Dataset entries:
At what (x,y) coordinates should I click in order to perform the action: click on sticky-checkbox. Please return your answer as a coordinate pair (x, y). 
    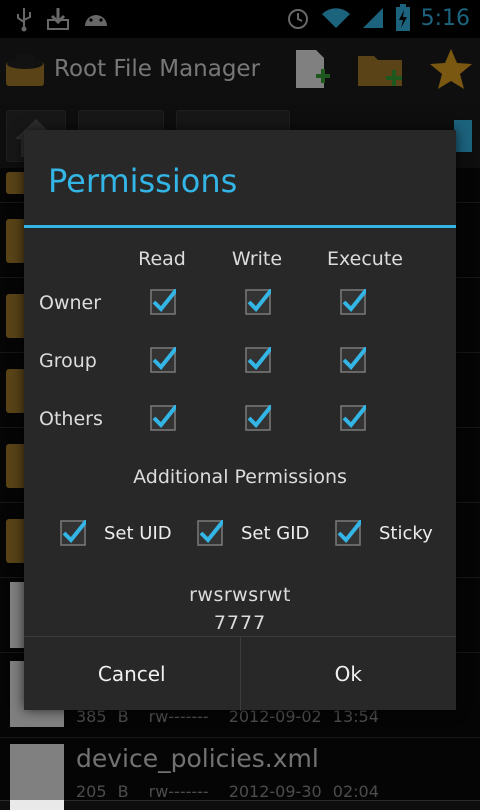
    Looking at the image, I should click on (348, 533).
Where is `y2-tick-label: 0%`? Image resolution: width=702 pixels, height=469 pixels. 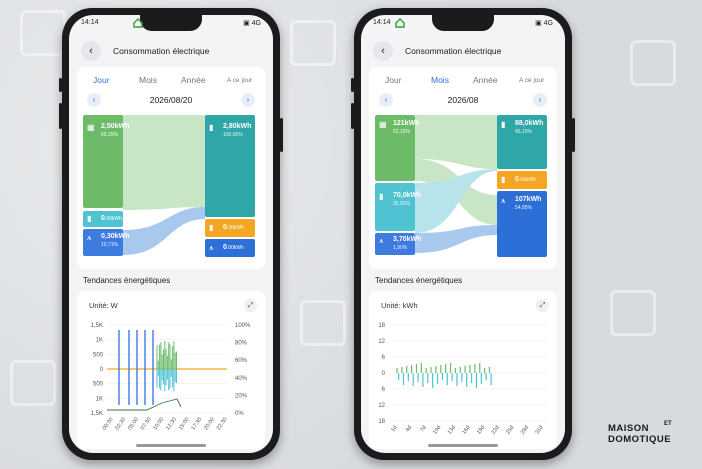 y2-tick-label: 0% is located at coordinates (240, 414).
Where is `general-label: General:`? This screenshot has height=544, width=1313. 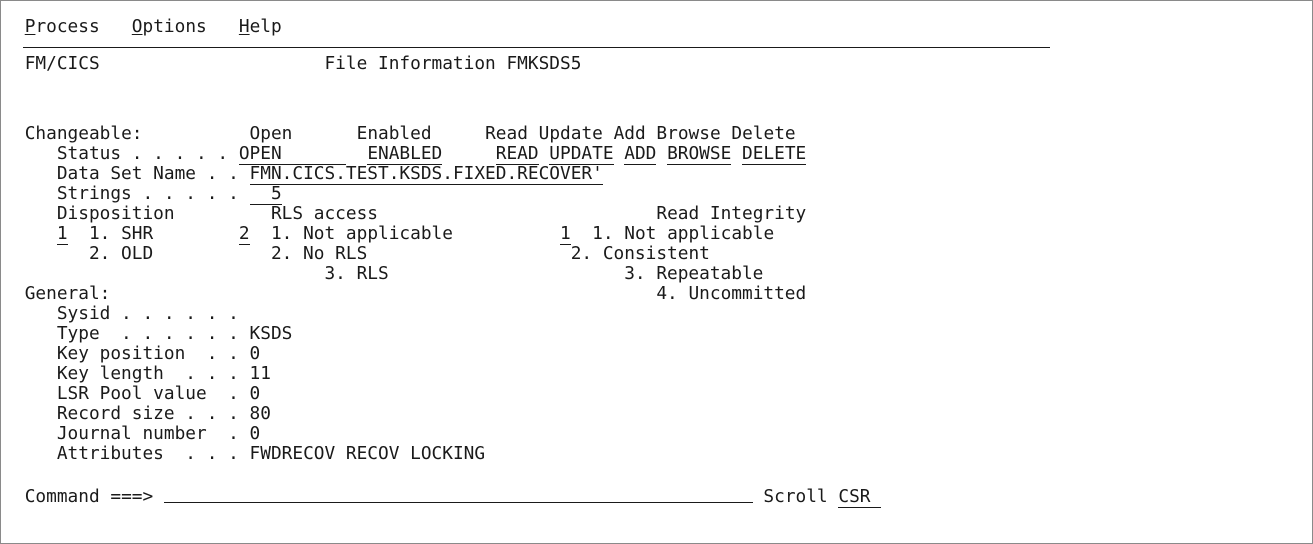 general-label: General: is located at coordinates (68, 294).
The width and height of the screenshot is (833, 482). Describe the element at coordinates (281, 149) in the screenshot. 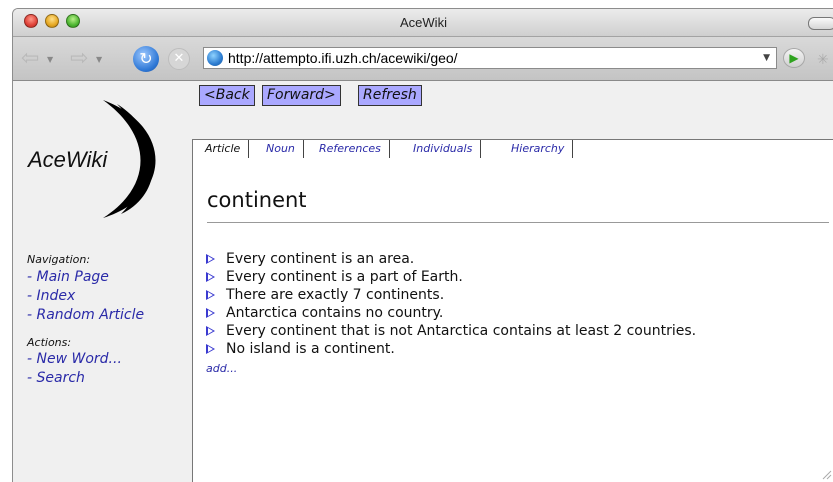

I see `tab-noun: Noun` at that location.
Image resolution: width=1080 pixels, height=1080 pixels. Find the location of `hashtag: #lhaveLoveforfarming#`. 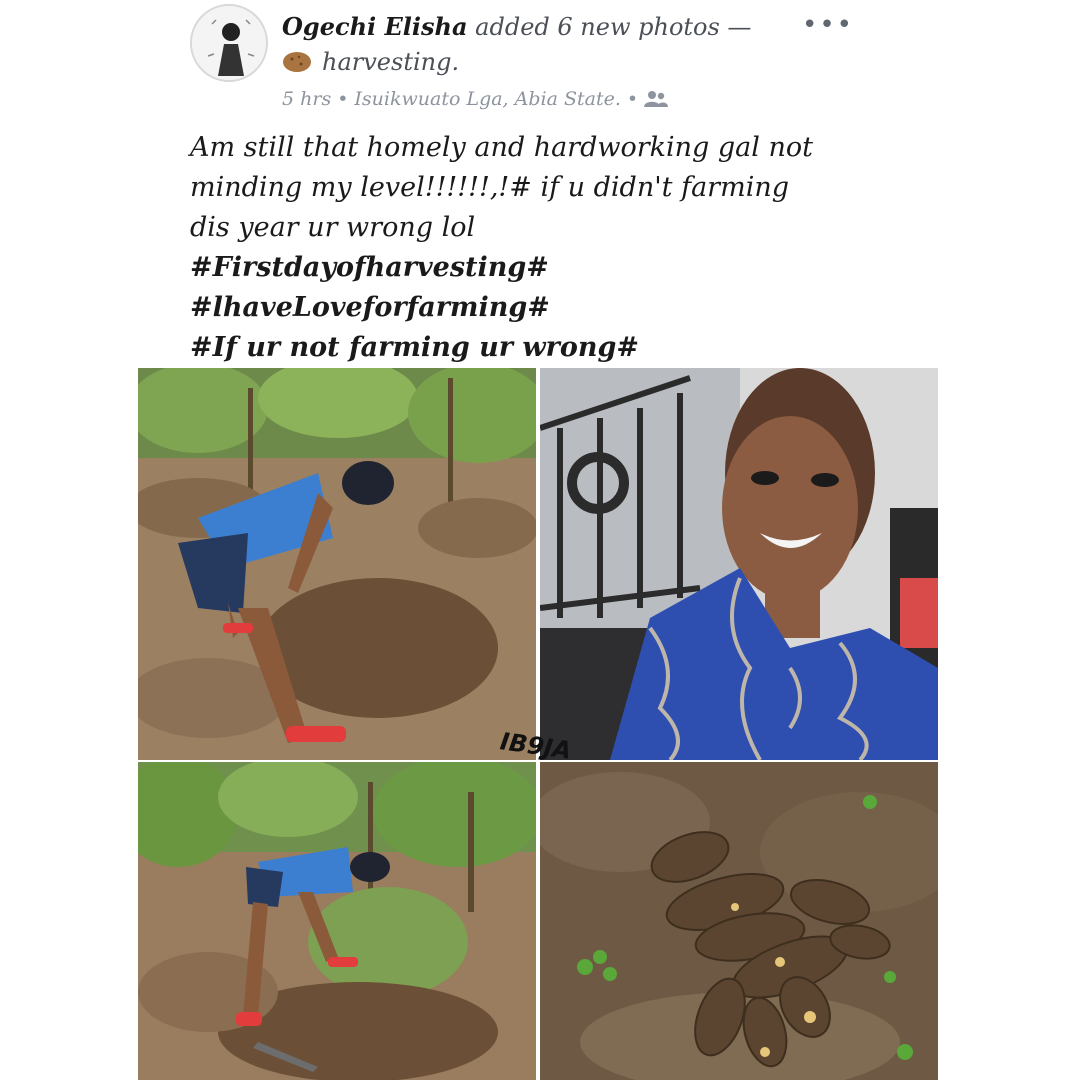

hashtag: #lhaveLoveforfarming# is located at coordinates (530, 308).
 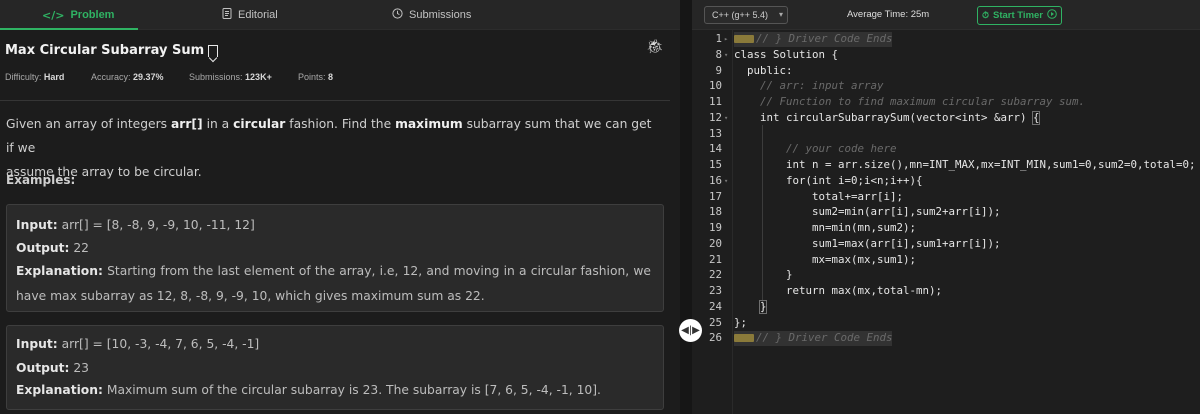 I want to click on tab-submissions-label: Submissions, so click(x=440, y=15).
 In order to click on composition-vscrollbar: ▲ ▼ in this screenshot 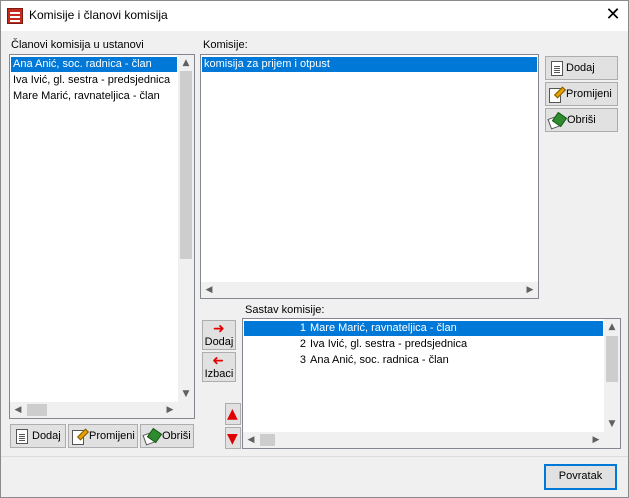, I will do `click(612, 376)`.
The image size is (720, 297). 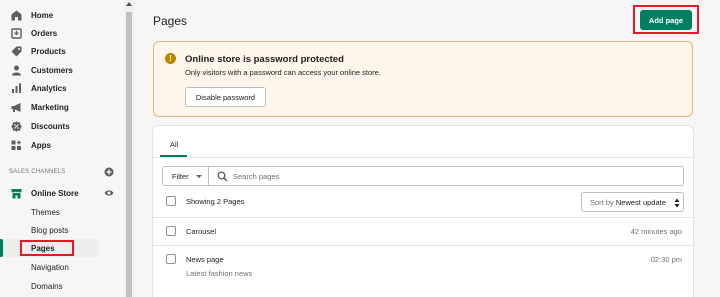 What do you see at coordinates (170, 58) in the screenshot?
I see `warning-icon: !` at bounding box center [170, 58].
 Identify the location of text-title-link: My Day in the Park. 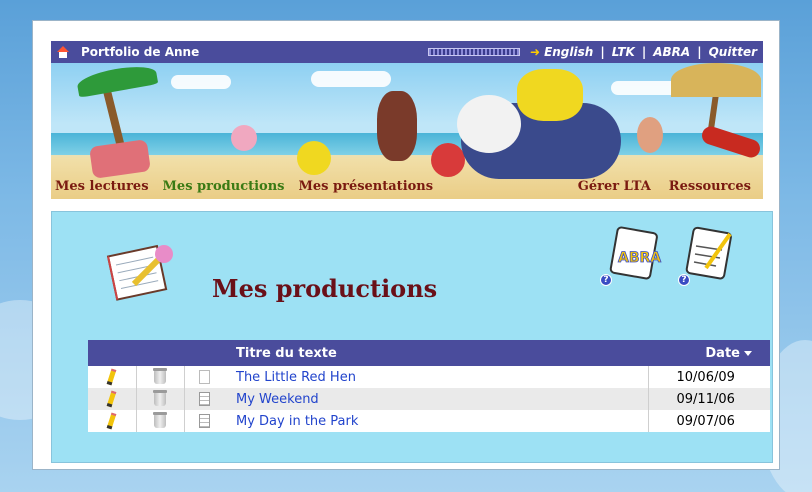
(297, 422).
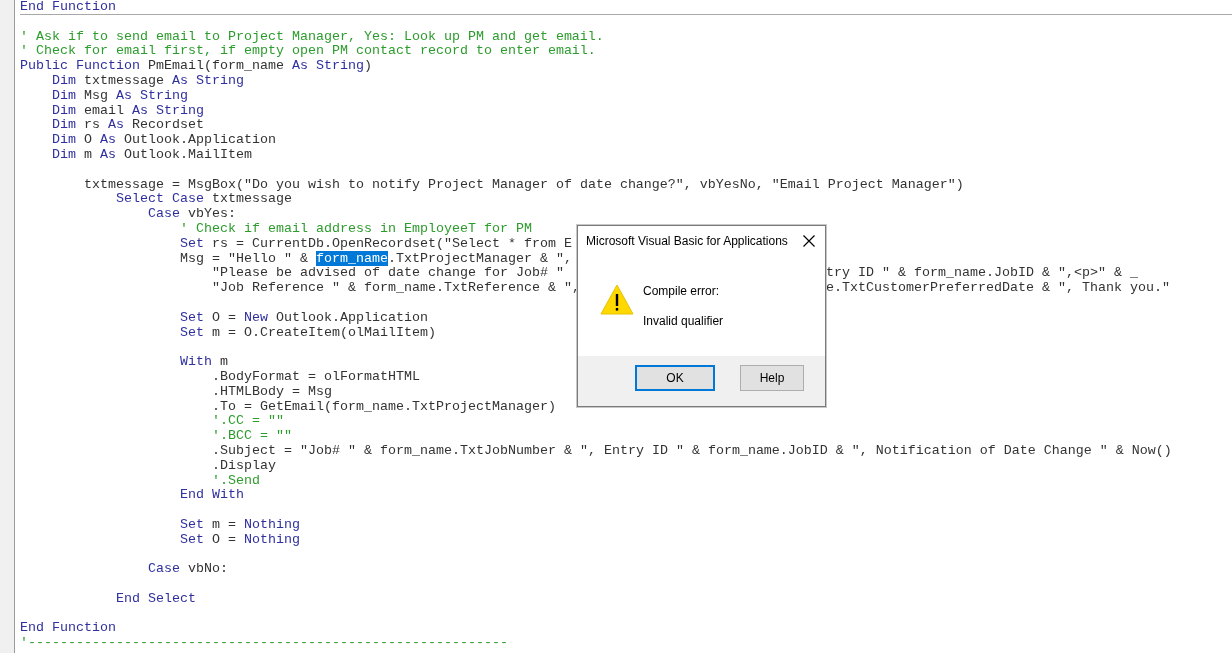 The height and width of the screenshot is (653, 1232). Describe the element at coordinates (682, 291) in the screenshot. I see `error-message: Compile error:` at that location.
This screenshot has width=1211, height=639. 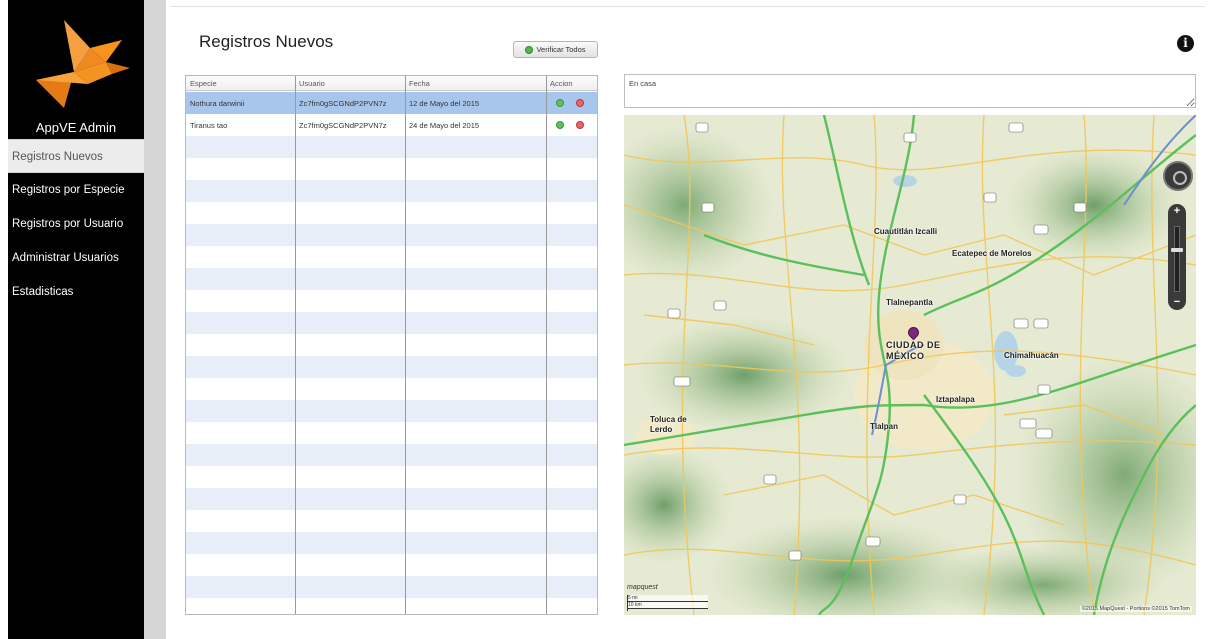 I want to click on map-label-iztapalapa: Iztapalapa, so click(x=956, y=400).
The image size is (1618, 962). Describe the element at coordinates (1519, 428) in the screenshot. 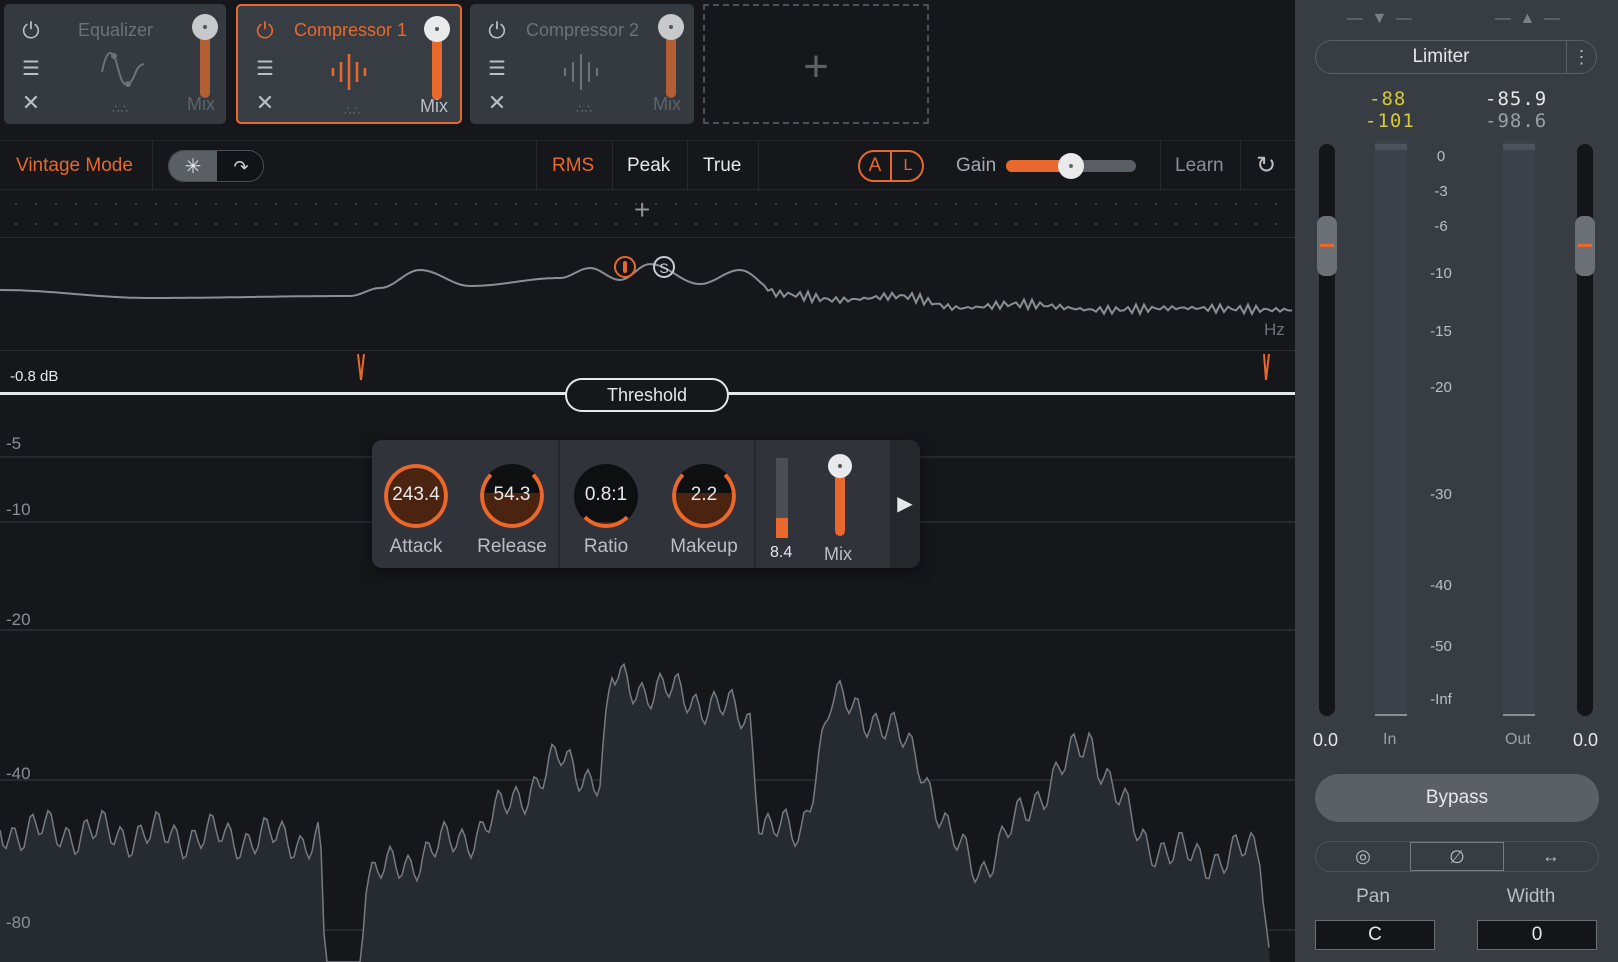

I see `output-level-meter` at that location.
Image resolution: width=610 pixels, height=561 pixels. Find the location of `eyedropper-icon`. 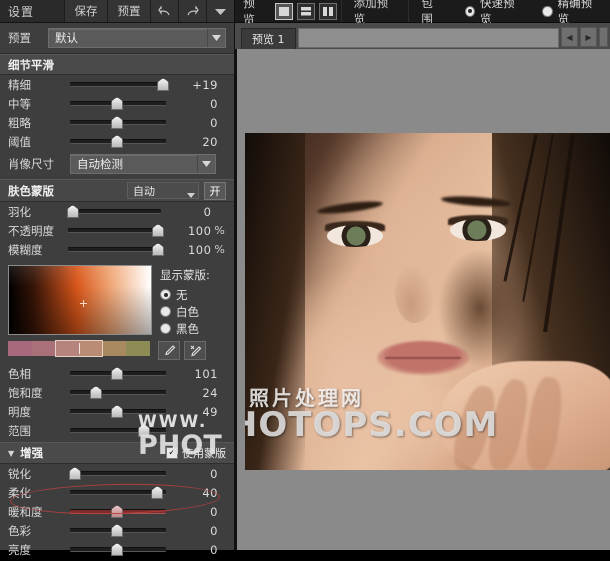

eyedropper-icon is located at coordinates (169, 350).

__What to work on__:
Recast the dataset entries above, from the line containing "Image resolution: width=610" through the end of the records (both ends included), as a two-column CSV with the columns input and output. Give one row per entry, with its text and its answer each in a single quoted field, line breaks replaced by spaces and pictures omitted.

__Your response__:
input,output
"Image resolution: width=610 pixels, height=561 pixels. Find the location of `eyedropper-icon`.","eyedropper-icon is located at coordinates (169, 350)."